— Directions —
In the piece on colds below, reproduce the stretch from "One powerful sneeze" through "can also happen." word for word.

— Excerpt —
== Segment start ==
How to prevent colds from ever occurring is never done but how to lessen the colds one gets each year is within reach of most of us. Accomplishing this is keeping yourself and your immune system in good shape and washing your hand often and washing them well. This advice is for both colds and influenza.
Both are upper respiratory infections cause by a virus from being in close contact with someone who harbors the virus. All they have to do is to sneeze and the viruses leave their nasal passage and land in the air that you breathe. In other words they were rejected by the other fellow’s nose by the sneeze.
(A sneeze is the body’s first defense against invading organisms. Here’s how it works: a virus or some other foreign agent attempts to get a passageway into a body. The little hairs that line the inside of an nose, the antennae, sends a message to the immune system asking for permission to let them in or throw them out. Their password doesn’t match those on file and they get thrown out.)
Well, something like that happens. Anyway they try again. Some escape past the gate keepers and hatch into a full blown cold or flue about 24 hours later in your nose and in your throat. You in turn sneeze out your germs and the hobo germ crew tries again. This time it could be your children, your mother, the clerk at the grocery store who checked you out yesterday at the store, who gets to be a germ hatchery for a week or so.
One powerful sneeze can spew these viruses nine or ten feet. They land on table tops, others’ clothes, everywhere. It is a good advice to wipe surfaces down often with an antiseptic solution when someone in a family has a cold. This may be a preventative for the other members. Too, carry hand wipes when away from home to keep hands reasonably clean.
Hands should never be around your face unless they are freshly washed. I have no clue as to how you can tell this to a teething baby who slobbers all over himself and mom and all the toys. I suppose instead you frequently wipe his nose and wash his hands and try to keep his toys as clean as possible.
Children this young may still have some of their natural immunity, especially if they are breast fed, and will sail through a family illness without even getting a cold. I have seen it happen. Although the reverse can also happen.
The nesting site for these viruses is the soft mucus lining of the upper respiratory system. These become red and swollen. In a person with a healthy immune system a cold will leave the body with protective antibodies (weapons against the same type of cold) against suffering another such fate possibly for the rest of the cold season.
If this is so, why then do some people have three or four colds in the cold and flu season which typically are in the fall, winter, and early spring months? This happens because there are so many different strains of viruses. They seem to be constantly changing or maybe medical science is keener and is now able to detect them; or both could be the reason.
Cold in themselves may not do too much damage, but complications from colds can be serious. The damaged mucus membranes and the weakened immune system may permit more serious ailments such as pneumonia, ear infections, and sinusitis. These may need antibiotics and even may lead to hospitalization.
Actually, a cold aggravates whatever other chronic condition the body has. Asthmatics are especially hit hard when a cold or flu downs them. The usual bodily mechanisms for dealing with these other bodily ailments have had to work overtime when a cold or flu strikes. It is similar to a mother being down with the flu having to care for another family member recuperating from some other illness.
== Segment end ==
(Stored data)
== Segment start ==
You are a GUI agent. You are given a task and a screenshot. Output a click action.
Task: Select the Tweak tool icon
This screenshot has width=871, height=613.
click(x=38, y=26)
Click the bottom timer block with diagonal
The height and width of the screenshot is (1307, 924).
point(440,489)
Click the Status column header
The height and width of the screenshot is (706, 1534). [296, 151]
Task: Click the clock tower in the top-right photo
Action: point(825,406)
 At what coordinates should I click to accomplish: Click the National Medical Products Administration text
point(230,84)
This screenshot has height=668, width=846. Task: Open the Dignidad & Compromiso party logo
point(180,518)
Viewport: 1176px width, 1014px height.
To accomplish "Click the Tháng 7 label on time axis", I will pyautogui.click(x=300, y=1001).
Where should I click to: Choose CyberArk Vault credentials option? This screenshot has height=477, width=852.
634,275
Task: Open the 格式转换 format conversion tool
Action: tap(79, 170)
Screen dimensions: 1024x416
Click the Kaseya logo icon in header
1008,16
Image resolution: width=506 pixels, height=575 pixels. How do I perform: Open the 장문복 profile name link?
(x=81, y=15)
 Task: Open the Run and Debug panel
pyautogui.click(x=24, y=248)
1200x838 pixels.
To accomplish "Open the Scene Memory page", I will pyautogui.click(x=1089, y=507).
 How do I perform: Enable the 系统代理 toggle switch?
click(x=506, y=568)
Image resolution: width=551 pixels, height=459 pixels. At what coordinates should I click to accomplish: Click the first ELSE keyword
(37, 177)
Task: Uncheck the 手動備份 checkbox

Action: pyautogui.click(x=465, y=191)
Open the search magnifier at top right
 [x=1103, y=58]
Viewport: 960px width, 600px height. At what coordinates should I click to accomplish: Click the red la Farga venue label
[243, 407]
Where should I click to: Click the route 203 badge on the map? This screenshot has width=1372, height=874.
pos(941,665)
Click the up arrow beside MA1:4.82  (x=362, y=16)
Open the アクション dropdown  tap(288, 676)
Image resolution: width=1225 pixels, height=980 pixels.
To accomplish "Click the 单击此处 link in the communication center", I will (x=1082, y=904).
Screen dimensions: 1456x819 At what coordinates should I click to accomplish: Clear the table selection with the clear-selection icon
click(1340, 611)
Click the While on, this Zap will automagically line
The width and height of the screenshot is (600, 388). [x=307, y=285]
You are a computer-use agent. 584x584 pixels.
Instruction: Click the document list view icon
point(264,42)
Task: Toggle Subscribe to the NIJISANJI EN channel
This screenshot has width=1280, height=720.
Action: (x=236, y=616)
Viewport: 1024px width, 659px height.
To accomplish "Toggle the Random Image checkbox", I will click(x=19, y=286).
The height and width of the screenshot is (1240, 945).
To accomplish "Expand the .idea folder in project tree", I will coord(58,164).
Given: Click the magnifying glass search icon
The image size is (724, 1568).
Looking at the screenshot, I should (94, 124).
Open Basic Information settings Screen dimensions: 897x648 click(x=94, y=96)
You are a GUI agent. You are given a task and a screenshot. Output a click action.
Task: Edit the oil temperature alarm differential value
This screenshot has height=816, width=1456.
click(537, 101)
== Segment end ==
— Worked solution —
One powerful sneeze can spew these viruses nine or ten feet. They land on table tops, others’ clothes, everywhere. It is a good advice to wipe surfaces down often with an antiseptic solution when someone in a family has a cold. This may be a preventative for the other members. Too, carry hand wipes when away from home to keep hands reasonably clean.
Hands should never be around your face unless they are freshly washed. I have no clue as to how you can tell this to a teething baby who slobbers all over himself and mom and all the toys. I suppose instead you frequently wipe his nose and wash his hands and try to keep his toys as clean as possible.
Children this young may still have some of their natural immunity, especially if they are breast fed, and will sail through a family illness without even getting a cold. I have seen it happen. Although the reverse can also happen.